Crime is the central issue in Tuesday’s mayoral runoff in Chicago, where voters are choosing between two candidates with contrasting approaches to public safety.
Former Chicago Public Schools CEO Paul Vallas calls for more cops; Cook County Commissioner Brandon Johnson calls for more mental health support and opportunities for young people.
The two are squaring off to run the third-largest U.S. city after incumbent Lori Lightfoot finished third out of nine candidates in the previous round when no one managed to cross the 50% line.
The nonpartisan race in the heavily left-leaning city has tested Democratic messaging on policing in the U.S., three years after widespread protests following the police murder of George Floyd and months after Republicans sought to bludgeon Democrats over the issue in the 2022 midterm elections.
Vallas says he will hire more than 1,500 police officers. Johnson says he will invest in youth summer employment programs for at-risk youth and spend more on mental health treatment.
“Other cities will watch – particularly mayors and incumbent mayors who want to stay in office – to really see how voters react,” said Nick Kachiroubas, a public administration professor at DePaul University in Chicago. “The question becomes which approach wins and what is the reaction to that new policing strategy.”
The candidate who comes out ahead will inherit a city in which the number of murders since 2018 has increased by 20%. In 2021, there were 804 murders, the most in a quarter-century.
Car thefts have doubled and other types of theft have risen by a quarter over the last five years.
Lightfoot, the first Black woman and first openly gay person to serve as the city’s mayor, was bidding for a second four-year term. But her handling of crime and a series of crises, including the COVID-19 pandemic, racial justice protests, and a protracted teachers’ strike, sapped her support.
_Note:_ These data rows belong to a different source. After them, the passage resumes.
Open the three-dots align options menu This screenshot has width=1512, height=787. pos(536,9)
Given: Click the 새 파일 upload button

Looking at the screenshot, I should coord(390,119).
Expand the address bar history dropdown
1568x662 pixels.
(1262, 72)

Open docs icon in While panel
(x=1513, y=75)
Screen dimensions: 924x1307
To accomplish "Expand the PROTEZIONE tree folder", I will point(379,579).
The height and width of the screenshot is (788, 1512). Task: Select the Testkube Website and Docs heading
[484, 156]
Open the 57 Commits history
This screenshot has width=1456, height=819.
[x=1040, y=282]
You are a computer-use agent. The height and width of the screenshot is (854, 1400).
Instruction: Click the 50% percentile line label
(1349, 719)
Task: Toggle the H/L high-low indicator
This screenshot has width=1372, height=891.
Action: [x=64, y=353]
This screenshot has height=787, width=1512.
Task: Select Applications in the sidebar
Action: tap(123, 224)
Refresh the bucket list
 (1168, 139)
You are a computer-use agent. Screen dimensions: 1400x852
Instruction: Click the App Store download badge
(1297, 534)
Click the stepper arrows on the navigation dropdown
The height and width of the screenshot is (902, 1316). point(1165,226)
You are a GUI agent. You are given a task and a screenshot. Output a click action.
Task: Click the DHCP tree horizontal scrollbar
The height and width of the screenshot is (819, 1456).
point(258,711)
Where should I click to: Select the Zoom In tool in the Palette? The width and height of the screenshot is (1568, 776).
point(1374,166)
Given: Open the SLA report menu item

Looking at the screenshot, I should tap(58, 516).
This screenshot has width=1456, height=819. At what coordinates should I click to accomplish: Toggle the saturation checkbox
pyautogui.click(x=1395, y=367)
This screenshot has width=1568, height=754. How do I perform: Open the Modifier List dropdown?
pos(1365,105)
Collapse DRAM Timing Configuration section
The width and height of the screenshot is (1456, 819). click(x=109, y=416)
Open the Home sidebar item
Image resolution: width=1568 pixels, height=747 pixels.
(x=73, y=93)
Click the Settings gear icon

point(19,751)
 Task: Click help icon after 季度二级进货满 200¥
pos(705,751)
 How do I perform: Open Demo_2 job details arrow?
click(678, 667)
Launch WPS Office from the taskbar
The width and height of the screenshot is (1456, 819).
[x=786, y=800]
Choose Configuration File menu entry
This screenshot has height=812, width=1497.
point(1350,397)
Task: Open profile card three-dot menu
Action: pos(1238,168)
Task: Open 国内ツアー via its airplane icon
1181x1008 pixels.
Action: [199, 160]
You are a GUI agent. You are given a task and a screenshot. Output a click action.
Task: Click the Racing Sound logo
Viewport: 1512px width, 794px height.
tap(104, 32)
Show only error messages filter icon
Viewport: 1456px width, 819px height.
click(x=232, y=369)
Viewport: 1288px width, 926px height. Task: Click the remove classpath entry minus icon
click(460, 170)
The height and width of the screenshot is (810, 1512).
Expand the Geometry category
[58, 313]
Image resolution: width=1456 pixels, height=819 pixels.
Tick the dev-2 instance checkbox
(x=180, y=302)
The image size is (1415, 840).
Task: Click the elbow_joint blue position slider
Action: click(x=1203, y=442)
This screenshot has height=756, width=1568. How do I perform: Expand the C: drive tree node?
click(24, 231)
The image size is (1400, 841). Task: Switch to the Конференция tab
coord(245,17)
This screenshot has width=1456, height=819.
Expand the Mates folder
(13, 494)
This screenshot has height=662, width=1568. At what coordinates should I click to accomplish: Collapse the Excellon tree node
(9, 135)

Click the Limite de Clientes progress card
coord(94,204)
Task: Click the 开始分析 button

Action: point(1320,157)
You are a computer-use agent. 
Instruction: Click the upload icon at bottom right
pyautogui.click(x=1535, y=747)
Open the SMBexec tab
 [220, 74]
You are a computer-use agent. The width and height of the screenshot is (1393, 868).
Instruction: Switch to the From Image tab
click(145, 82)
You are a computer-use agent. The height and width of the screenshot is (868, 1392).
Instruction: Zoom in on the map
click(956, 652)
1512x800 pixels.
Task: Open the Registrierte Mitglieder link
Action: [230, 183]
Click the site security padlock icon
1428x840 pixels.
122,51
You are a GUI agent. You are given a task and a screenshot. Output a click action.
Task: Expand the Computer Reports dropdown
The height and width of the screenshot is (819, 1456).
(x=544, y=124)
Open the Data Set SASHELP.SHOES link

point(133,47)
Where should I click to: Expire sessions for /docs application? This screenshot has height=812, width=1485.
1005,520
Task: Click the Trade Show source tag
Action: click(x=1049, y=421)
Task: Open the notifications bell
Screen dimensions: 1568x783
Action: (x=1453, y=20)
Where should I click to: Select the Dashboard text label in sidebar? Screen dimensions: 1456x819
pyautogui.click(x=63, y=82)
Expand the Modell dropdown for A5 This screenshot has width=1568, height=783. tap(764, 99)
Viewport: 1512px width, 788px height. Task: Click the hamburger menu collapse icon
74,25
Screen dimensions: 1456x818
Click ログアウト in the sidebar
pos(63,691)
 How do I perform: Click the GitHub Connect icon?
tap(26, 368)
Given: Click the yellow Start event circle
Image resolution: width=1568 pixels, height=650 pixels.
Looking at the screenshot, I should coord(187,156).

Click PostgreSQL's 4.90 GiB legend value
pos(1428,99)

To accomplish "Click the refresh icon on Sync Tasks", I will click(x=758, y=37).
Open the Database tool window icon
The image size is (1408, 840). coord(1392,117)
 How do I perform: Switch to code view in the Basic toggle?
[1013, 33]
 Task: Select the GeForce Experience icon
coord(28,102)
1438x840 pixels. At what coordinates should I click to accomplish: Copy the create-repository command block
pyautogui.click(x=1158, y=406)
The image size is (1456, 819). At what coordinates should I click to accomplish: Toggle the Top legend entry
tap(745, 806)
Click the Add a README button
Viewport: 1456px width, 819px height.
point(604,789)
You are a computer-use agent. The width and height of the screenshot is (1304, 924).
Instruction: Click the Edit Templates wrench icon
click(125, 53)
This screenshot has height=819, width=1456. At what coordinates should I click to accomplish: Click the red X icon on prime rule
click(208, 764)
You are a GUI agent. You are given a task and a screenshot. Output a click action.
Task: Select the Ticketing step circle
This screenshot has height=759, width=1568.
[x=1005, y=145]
In addition to hiring hundreds more officers, Vallas, a former Chicago budget director who grew up on the city’s South Side, wants to reinstitute a community policing model and create a victim and witness protection and services program, all with the intention to get tough on crime.
“We need more cops outright,” said Tim Lambert, a 50-year-old real estate professional on why he is a Vallas supporter. “When I lived in neighborhoods with beat cops, I knew the cops and that was a good thing. They have more of a vested interest in the neighborhood than being deployed in a widespread way.”
Johnson, a former Chicago teacher and union organizer, says he will promote 200 new detectives from the existing pool of police officers. He also wants to strengthen police accountability.
Bertha Purnell knows Chicago’s violence all too well. After her son was killed in a shooting in 2017 on the city’s West Side, she started an organization to support mothers of those killed in violent crimes.
“Johnson has asked people who are affected by violence, what is it they want to see, instead of telling us what we need. That is something very important,” said the 63-year-old former nurse, who is voting for Johnson, noting that he lives in the same neighborhood where her son was killed.
On day one, the winner will have a variety of other issues to address, including a struggling public school system, the city’s fiscal woes and the aftermath of the COVID-19 pandemic that closed many businesses and offices.
A poll last week by Emerson College Polling, WGN-TV and The Hill showed Vallas leading Johnson by 5 points, with 13% undecided. Other recent polls have shown a narrower margin.